A new study shows insurer competition reduces costs
WSJ editorial. Excerpts:
"Medicare Advantage plans are growing rapidly and cover about half of the entitlement’s beneficiaries. Private insurers administer the plans and are paid by Medicare per beneficiary. Insurers compete for patients by offering benefits, including vision and dental care that aren’t available in traditional fee-for-service Medicare.

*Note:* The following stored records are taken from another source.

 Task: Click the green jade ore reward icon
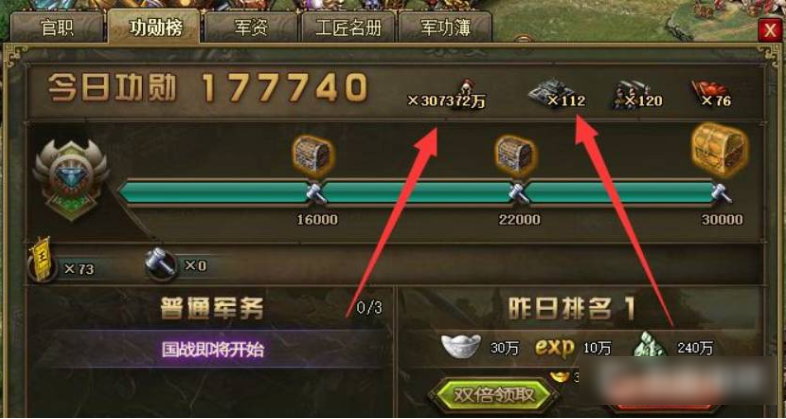click(x=649, y=345)
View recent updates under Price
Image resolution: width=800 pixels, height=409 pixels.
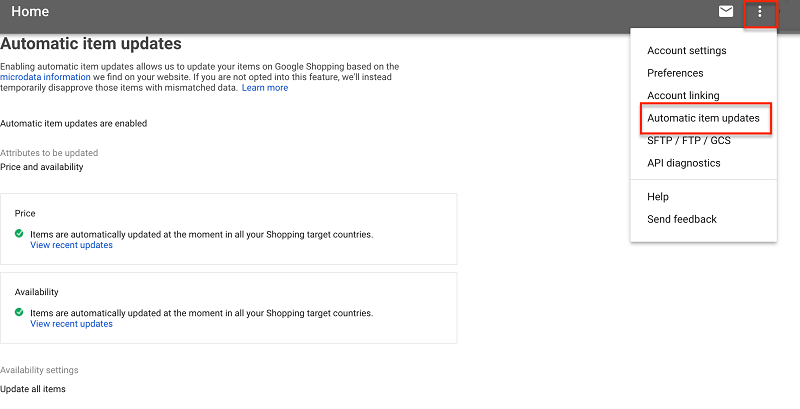[x=71, y=245]
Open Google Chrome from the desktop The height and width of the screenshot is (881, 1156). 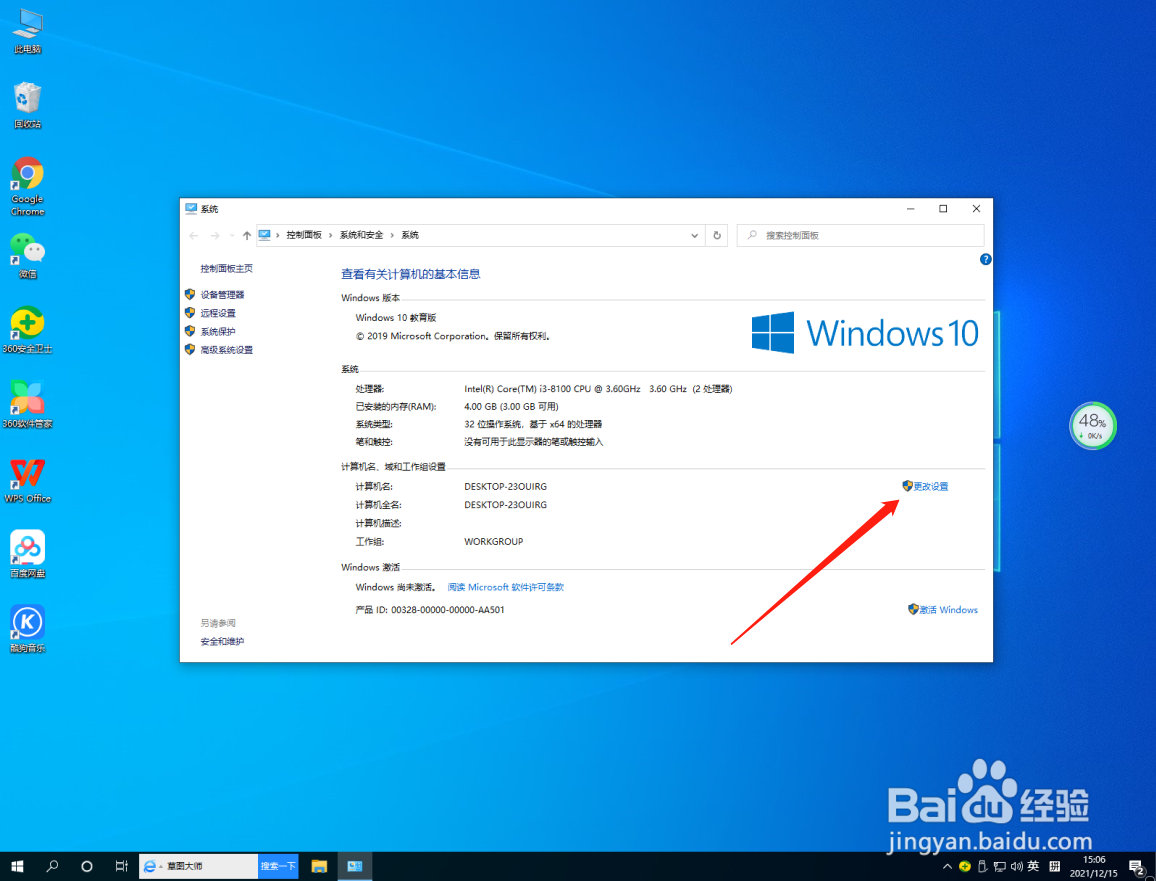pos(27,182)
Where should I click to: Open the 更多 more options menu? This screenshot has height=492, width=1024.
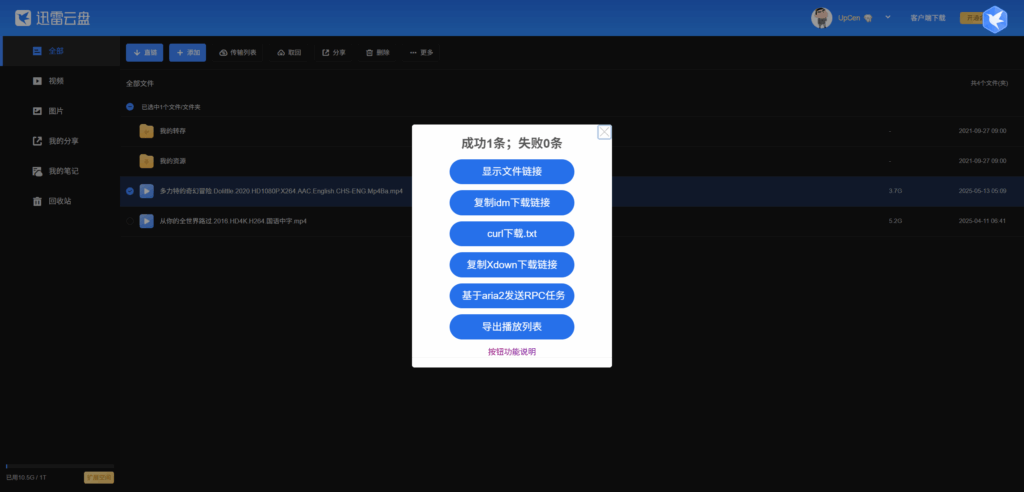422,52
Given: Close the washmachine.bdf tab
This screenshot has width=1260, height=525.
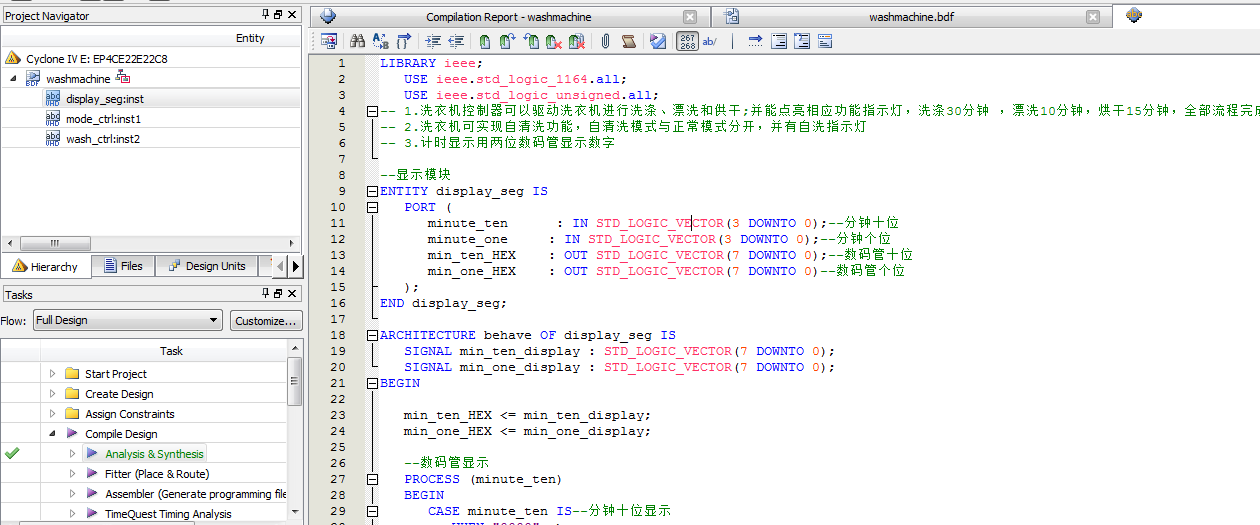Looking at the screenshot, I should (x=1093, y=17).
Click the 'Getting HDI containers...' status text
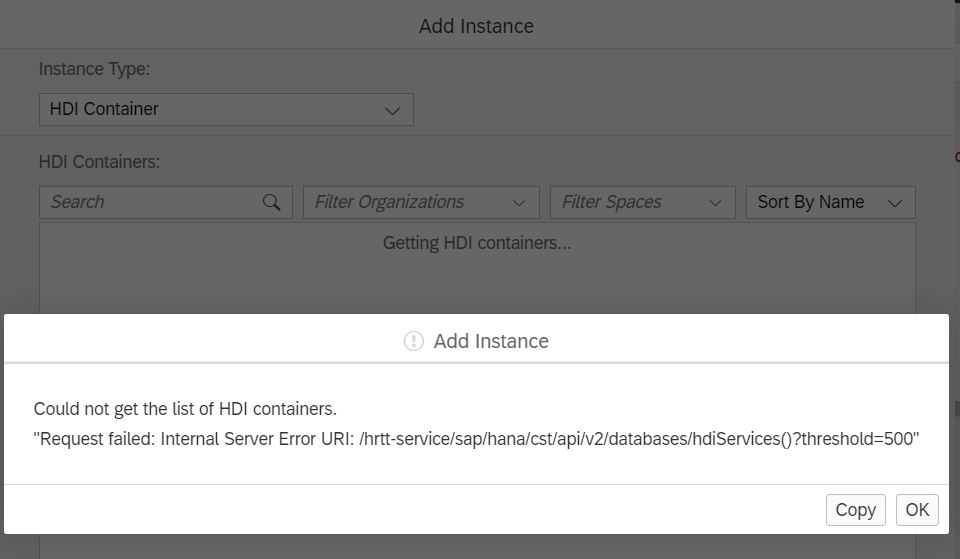 (x=477, y=243)
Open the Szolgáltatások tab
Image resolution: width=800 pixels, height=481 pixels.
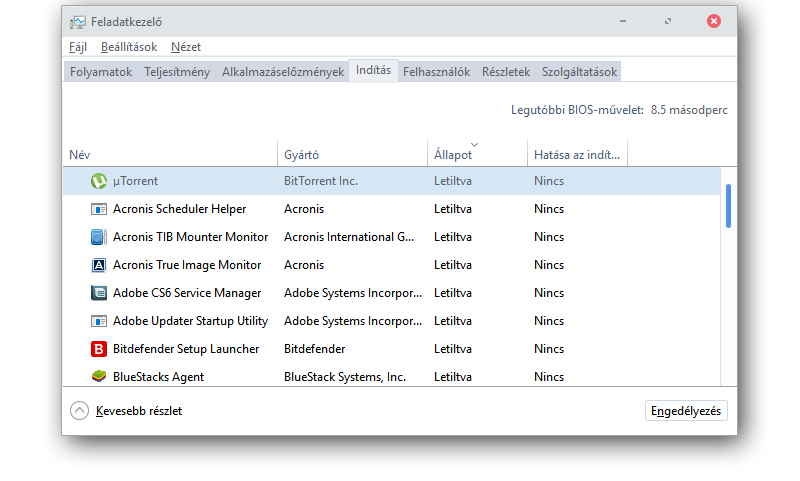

Lower premiums have made Advantage plans popular in particular among low-income seniors. Plans are able to offer more benefits at lower cost in part by reducing unnecessary care and expensive hospital stays.
Avalere, a healthcare consulting firm, analyzed utilization rates in traditional Medicare versus Advantage plans. After adjusting for disease and demographics, Avalere found that fee-for-service utilization was 12% higher for skilled nursing homes and 37% higher for hospital inpatient care in 2019."
"private insurers have a financial incentive to keep patients out of the hospital by improving adherence to treatments and coordination of care."
"If fee-for-service utilization rates were similar to those in the Advantage program, Avalere projects that the hospital trust fund would remain solvent until 2048." [instead of the projected 2031)
"the Administration is resorting to brute government force to curb Medicare spending: restricting access to new Alzheimer’s treatments, imposing price controls on other medicines, and reducing reimbursements to doctors."
"Medicare’s low reimbursement rates are driving doctors to leave private practice for hospitals, which reduces provider competition and increases healthcare spending."